*REQUIREMENT*.
Every line that contains "computer" must be located and copied from the data.

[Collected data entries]

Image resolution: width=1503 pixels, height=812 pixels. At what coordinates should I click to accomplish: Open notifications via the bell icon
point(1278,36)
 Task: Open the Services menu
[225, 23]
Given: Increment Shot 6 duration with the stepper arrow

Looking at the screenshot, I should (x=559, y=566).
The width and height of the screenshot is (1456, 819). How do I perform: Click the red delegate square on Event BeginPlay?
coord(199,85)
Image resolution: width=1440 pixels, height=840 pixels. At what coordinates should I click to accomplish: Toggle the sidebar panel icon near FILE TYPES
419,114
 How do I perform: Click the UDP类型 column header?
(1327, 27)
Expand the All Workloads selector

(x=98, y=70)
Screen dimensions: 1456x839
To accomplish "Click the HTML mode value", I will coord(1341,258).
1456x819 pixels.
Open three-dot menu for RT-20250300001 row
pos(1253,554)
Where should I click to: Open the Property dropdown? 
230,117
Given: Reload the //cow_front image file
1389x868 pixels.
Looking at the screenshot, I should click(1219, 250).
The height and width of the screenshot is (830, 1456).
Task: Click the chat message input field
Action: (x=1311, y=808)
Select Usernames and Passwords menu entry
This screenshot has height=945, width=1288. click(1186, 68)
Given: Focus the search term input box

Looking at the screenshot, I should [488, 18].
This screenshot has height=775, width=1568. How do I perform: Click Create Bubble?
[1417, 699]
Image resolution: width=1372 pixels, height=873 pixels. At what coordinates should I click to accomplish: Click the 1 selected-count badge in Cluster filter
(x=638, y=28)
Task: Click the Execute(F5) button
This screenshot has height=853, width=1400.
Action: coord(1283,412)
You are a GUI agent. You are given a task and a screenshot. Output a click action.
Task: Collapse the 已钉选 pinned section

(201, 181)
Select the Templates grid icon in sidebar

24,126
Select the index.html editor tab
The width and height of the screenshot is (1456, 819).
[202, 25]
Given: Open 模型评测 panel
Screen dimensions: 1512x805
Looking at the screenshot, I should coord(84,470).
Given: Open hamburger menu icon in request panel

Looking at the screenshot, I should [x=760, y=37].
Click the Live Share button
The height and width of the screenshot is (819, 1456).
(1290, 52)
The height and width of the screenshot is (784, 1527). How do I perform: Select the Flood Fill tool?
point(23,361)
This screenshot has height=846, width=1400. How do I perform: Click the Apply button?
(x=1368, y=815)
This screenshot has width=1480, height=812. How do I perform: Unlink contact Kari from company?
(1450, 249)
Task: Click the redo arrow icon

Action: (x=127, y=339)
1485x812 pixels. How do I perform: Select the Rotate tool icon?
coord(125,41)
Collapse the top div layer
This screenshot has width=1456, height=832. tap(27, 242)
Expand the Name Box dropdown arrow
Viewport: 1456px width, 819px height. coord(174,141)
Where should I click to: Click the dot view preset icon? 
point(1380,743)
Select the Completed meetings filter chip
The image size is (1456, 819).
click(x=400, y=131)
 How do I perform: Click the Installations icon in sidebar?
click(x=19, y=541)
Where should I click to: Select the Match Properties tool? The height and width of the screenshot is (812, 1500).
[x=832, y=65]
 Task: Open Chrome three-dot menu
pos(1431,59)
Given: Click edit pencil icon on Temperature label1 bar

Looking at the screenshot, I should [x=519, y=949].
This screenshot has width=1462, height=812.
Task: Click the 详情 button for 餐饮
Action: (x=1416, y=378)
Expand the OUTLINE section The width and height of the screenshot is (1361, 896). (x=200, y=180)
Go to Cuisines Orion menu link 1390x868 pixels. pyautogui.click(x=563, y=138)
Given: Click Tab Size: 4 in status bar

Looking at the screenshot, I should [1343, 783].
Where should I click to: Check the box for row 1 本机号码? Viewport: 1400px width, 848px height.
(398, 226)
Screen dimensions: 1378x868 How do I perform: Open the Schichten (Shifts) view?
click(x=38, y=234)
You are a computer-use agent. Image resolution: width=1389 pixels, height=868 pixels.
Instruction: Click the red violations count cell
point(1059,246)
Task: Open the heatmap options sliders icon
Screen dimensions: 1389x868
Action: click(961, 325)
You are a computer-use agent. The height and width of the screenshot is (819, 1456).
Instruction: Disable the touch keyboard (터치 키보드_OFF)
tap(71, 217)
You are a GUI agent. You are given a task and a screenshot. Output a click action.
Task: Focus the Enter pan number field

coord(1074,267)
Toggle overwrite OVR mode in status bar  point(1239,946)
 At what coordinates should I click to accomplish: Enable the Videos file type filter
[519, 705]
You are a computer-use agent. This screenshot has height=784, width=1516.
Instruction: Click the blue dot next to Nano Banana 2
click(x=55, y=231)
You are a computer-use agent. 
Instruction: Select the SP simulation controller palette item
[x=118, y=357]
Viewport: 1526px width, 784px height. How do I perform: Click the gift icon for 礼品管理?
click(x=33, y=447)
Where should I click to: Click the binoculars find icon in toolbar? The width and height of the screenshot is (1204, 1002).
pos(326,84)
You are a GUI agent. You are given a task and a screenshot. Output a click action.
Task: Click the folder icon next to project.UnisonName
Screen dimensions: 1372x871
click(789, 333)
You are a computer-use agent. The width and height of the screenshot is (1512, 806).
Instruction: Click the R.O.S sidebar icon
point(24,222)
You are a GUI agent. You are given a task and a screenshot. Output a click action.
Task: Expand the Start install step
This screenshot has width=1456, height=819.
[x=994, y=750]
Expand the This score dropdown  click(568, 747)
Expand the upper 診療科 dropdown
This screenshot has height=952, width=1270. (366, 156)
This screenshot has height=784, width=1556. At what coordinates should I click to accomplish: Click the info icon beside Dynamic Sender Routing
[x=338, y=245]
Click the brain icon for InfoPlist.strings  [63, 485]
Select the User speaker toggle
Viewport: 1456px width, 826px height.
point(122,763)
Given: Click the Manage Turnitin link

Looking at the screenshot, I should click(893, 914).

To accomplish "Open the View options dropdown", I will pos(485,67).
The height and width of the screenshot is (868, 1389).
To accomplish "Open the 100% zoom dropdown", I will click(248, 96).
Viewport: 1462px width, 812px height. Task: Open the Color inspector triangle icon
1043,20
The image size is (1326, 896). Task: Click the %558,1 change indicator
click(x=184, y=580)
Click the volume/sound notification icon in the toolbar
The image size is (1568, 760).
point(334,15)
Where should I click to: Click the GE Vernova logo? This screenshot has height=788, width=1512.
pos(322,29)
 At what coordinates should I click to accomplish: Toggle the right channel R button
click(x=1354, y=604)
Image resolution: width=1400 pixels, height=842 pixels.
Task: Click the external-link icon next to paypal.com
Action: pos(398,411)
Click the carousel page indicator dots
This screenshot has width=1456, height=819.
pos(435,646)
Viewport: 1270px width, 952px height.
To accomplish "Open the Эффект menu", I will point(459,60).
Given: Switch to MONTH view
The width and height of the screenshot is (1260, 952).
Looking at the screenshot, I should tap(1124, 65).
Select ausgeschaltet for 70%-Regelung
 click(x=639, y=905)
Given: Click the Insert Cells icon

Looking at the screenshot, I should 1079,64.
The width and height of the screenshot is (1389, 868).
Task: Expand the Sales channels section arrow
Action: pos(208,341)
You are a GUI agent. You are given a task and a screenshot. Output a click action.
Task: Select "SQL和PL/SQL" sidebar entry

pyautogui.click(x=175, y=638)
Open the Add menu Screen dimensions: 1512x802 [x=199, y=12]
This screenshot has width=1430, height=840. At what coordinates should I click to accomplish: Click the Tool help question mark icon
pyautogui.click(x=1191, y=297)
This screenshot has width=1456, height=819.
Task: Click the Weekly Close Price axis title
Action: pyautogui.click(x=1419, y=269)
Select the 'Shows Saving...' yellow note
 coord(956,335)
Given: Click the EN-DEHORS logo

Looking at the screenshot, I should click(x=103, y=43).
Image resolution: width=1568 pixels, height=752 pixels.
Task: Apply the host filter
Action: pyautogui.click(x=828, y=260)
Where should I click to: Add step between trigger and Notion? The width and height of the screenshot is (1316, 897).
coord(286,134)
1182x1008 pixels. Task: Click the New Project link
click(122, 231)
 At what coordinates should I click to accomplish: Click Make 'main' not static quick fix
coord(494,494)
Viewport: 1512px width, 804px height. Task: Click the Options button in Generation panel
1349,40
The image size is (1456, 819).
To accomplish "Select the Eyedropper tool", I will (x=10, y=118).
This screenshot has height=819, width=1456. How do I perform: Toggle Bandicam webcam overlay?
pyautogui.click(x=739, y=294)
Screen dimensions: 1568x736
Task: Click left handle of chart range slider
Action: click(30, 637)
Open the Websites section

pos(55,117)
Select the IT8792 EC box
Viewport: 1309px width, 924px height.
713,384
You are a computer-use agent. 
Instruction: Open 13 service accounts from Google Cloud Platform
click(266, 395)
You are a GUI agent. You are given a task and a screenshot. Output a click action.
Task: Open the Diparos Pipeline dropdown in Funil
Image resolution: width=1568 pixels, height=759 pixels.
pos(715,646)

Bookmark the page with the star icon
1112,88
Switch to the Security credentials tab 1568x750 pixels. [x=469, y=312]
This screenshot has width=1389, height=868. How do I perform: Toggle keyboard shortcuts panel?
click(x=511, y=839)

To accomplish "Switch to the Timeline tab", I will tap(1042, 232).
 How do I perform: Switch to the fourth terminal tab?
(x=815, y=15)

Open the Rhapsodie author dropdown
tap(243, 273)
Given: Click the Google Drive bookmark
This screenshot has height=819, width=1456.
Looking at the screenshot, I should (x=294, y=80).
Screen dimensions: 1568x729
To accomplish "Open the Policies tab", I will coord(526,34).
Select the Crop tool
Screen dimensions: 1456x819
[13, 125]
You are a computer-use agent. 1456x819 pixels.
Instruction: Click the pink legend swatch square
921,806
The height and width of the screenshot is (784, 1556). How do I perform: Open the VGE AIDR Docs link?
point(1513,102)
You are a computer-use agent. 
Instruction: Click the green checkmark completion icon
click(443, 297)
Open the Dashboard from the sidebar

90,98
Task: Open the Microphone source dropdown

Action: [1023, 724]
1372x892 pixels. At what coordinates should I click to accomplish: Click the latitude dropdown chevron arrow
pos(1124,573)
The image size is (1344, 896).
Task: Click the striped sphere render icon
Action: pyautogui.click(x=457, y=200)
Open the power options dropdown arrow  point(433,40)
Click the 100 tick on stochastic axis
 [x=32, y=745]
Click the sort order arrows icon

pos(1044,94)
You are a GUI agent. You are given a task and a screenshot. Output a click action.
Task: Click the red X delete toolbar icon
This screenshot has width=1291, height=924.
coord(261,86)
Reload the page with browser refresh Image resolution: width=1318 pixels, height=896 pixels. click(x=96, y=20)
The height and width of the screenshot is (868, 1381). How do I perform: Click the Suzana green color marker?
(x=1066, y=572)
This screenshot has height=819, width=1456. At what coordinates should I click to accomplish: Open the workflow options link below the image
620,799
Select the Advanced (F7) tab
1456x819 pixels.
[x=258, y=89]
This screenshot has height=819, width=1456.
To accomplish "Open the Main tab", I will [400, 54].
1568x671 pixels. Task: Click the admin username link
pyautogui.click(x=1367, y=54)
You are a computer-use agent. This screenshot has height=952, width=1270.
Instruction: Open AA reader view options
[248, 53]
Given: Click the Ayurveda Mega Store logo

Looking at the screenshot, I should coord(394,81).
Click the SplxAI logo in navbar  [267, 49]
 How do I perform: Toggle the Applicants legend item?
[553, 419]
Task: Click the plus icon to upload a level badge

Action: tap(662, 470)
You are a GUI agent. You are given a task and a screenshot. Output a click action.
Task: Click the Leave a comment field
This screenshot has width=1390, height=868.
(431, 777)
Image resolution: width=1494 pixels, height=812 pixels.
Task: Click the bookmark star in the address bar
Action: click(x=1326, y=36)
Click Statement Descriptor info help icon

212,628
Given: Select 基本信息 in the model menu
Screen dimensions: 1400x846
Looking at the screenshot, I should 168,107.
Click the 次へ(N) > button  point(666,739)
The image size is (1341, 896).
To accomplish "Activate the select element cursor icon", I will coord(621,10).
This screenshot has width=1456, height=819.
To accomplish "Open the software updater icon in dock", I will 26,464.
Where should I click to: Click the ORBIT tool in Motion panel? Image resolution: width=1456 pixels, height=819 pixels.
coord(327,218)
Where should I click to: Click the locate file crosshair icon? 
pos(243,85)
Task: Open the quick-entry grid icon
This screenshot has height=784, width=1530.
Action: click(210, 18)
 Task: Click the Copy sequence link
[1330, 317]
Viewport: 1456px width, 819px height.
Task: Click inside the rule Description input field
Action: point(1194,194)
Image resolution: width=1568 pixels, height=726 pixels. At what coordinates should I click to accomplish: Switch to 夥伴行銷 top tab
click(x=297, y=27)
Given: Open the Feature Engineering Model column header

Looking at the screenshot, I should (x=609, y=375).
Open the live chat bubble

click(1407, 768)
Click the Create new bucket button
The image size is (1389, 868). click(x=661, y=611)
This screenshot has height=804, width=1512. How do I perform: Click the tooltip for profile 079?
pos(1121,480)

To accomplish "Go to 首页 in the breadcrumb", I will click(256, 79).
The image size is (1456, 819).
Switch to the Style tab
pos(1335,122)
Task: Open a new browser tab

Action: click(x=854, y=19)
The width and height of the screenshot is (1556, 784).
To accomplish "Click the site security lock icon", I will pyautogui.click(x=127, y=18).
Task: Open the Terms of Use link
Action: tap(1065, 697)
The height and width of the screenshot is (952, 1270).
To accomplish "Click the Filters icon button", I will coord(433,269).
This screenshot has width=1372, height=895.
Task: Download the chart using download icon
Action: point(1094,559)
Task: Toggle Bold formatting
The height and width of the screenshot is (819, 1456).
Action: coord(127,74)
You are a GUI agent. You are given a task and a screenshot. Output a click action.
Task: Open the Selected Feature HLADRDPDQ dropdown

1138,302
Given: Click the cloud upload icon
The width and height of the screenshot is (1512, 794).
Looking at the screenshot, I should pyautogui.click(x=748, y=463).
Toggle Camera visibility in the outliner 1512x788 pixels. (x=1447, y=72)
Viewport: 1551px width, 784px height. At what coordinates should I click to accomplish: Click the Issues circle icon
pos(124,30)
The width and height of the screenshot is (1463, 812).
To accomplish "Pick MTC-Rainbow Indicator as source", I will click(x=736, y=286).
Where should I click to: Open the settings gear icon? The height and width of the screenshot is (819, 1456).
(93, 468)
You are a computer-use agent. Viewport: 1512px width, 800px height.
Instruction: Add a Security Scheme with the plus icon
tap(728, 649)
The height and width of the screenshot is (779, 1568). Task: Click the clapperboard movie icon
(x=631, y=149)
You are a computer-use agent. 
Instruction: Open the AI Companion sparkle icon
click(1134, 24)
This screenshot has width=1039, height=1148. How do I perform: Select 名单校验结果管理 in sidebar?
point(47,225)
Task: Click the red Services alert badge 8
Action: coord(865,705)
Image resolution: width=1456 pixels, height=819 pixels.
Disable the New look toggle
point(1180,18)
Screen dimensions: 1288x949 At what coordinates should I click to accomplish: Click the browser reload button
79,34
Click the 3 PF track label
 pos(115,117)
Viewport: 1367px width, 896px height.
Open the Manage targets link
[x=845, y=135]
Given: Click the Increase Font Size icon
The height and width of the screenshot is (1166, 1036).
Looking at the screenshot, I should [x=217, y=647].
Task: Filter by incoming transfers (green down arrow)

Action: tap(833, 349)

*RESULT FOR THIS EXERCISE*.
You are a computer-use agent. Image resolution: width=1389 pixels, height=868 pixels.
You are a computer-use agent. The height and width of the screenshot is (819, 1456).
You are a computer-use agent. This screenshot has height=784, width=1516.
You are a computer-use agent. 
You are a computer-use agent. The width and height of the screenshot is (1512, 806).
You are a computer-use agent. 
You are a computer-use agent. 1456x819 pixels.
You are a computer-use agent. 
You are a computer-use agent. This screenshot has height=952, width=1270.
You are a computer-use agent. Viewport: 1512px width, 800px height.
You are a computer-use agent. 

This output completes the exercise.